— Work instructions —
Search the entries for the word "clock". Copy every line where it turns up.

(Data shown)

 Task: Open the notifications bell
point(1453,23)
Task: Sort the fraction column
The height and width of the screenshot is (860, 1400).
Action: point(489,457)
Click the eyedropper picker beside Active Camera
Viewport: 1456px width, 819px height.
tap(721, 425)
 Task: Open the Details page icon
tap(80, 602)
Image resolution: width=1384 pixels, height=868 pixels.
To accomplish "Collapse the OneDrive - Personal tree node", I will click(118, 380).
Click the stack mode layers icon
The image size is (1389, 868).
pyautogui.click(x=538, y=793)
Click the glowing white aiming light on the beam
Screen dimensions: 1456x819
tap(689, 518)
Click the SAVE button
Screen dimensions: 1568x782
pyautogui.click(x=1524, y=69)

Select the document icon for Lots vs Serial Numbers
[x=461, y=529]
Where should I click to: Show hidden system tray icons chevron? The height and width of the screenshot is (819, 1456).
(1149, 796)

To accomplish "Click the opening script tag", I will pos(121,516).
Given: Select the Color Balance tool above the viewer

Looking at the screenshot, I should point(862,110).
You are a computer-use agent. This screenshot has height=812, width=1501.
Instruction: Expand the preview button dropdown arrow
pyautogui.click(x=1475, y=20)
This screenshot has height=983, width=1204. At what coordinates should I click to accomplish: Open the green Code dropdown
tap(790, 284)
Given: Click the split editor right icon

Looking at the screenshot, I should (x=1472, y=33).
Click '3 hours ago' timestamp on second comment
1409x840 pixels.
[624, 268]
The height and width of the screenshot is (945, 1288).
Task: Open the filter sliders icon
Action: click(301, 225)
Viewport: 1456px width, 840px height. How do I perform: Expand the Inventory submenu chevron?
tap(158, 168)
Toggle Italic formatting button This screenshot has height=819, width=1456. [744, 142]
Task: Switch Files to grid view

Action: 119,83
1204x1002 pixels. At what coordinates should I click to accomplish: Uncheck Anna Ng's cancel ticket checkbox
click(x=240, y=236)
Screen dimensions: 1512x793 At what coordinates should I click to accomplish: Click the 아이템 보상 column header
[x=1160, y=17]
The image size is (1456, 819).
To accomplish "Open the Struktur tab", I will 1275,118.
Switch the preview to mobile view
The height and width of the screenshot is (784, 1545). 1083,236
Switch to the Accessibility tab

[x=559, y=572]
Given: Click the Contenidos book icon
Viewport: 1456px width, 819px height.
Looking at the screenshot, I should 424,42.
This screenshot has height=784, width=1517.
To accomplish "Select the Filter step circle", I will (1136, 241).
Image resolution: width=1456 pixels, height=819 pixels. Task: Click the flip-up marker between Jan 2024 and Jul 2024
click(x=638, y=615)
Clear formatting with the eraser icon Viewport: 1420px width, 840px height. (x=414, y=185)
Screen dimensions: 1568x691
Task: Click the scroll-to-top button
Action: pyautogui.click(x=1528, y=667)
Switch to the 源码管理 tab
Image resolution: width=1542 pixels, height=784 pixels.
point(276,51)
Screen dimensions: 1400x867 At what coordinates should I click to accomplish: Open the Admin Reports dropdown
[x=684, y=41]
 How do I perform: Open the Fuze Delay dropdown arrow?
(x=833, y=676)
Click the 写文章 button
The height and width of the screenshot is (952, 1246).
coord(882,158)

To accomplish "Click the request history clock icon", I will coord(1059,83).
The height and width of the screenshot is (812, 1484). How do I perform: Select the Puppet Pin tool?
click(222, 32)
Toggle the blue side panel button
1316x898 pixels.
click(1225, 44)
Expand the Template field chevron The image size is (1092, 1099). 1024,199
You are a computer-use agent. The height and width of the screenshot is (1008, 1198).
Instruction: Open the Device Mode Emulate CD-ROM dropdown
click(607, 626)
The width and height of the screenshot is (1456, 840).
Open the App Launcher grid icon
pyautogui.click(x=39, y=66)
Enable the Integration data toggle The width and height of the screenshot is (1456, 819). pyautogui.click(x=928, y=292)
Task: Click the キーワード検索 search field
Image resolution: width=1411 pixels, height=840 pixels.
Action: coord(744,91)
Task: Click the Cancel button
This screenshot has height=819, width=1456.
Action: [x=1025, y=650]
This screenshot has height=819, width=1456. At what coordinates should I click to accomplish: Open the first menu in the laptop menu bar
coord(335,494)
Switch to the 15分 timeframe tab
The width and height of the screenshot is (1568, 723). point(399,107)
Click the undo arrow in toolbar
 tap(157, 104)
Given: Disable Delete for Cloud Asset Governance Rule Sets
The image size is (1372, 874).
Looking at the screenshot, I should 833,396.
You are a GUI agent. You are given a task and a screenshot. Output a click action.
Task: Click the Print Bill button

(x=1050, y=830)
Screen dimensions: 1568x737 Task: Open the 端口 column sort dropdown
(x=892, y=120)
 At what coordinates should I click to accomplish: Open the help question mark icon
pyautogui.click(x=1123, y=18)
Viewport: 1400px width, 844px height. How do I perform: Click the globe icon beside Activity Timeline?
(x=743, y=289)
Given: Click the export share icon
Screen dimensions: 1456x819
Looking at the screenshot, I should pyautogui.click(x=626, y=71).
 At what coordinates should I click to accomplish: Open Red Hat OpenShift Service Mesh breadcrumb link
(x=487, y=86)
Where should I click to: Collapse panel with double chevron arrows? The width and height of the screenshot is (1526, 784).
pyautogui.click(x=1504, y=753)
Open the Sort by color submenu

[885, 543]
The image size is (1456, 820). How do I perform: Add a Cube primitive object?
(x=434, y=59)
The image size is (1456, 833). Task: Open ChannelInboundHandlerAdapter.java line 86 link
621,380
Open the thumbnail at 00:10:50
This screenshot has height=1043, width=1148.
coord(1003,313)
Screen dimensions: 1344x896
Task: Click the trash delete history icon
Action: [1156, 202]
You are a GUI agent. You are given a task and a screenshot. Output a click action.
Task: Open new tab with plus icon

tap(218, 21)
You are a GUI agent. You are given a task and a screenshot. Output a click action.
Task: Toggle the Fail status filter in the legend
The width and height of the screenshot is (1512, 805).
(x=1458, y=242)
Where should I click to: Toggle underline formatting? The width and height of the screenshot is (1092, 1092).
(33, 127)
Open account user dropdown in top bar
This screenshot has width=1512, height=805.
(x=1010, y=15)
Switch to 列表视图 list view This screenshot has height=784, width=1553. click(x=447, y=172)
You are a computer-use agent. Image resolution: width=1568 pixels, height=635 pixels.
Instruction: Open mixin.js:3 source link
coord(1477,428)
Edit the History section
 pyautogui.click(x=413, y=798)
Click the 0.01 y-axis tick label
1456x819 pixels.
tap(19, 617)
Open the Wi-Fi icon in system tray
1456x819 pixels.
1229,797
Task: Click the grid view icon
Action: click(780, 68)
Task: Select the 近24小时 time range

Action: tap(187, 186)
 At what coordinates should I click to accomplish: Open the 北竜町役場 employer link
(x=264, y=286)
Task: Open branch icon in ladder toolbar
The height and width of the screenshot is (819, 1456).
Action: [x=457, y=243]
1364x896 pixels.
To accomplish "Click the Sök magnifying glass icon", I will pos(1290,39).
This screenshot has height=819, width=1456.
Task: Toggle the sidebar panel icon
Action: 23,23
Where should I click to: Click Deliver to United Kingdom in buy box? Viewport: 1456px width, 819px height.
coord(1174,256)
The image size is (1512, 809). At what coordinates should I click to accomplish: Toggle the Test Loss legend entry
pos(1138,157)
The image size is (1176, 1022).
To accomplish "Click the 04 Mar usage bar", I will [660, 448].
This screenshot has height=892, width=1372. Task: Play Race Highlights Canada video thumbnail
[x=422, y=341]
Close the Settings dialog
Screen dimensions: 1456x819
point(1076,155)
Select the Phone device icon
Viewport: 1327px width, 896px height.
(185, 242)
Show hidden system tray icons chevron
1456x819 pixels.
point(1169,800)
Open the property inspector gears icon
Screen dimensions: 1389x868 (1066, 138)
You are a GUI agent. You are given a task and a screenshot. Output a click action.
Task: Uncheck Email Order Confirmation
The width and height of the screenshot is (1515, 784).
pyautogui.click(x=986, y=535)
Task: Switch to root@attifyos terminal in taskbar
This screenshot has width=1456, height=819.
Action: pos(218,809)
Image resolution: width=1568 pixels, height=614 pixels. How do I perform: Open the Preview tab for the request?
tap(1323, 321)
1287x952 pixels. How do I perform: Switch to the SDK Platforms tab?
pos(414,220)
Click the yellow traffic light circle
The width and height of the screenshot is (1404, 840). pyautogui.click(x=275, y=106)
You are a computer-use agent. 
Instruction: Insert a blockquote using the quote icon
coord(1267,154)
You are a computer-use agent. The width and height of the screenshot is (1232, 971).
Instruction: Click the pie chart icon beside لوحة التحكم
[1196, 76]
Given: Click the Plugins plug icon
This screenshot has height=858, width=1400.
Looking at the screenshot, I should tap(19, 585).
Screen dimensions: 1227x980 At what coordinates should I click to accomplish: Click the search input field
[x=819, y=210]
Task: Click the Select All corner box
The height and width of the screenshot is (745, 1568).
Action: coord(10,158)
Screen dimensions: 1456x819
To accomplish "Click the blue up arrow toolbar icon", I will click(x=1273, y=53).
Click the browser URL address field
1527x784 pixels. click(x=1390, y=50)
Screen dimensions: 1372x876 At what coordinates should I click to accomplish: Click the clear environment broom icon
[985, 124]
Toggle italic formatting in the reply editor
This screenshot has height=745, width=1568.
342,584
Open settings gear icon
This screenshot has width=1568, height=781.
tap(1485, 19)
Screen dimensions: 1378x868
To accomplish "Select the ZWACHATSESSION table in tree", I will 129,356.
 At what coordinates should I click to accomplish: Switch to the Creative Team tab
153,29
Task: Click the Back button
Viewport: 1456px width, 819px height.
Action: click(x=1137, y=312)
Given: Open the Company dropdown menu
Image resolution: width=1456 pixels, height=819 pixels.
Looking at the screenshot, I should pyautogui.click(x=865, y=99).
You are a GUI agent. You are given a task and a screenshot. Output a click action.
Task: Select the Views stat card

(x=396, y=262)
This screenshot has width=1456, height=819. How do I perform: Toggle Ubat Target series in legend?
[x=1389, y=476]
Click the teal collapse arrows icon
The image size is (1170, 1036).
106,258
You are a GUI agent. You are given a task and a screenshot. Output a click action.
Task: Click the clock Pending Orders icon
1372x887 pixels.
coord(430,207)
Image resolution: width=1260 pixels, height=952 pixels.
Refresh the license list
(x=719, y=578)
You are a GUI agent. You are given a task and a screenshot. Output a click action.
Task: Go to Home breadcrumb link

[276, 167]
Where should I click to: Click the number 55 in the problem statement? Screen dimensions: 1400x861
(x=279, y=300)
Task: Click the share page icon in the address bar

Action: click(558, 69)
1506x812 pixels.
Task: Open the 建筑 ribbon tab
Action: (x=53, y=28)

(End Data shown)

— Response to this task —
To accomplish "Click the request history clock icon", I will coord(1059,83).
Task: Click the clock Pending Orders icon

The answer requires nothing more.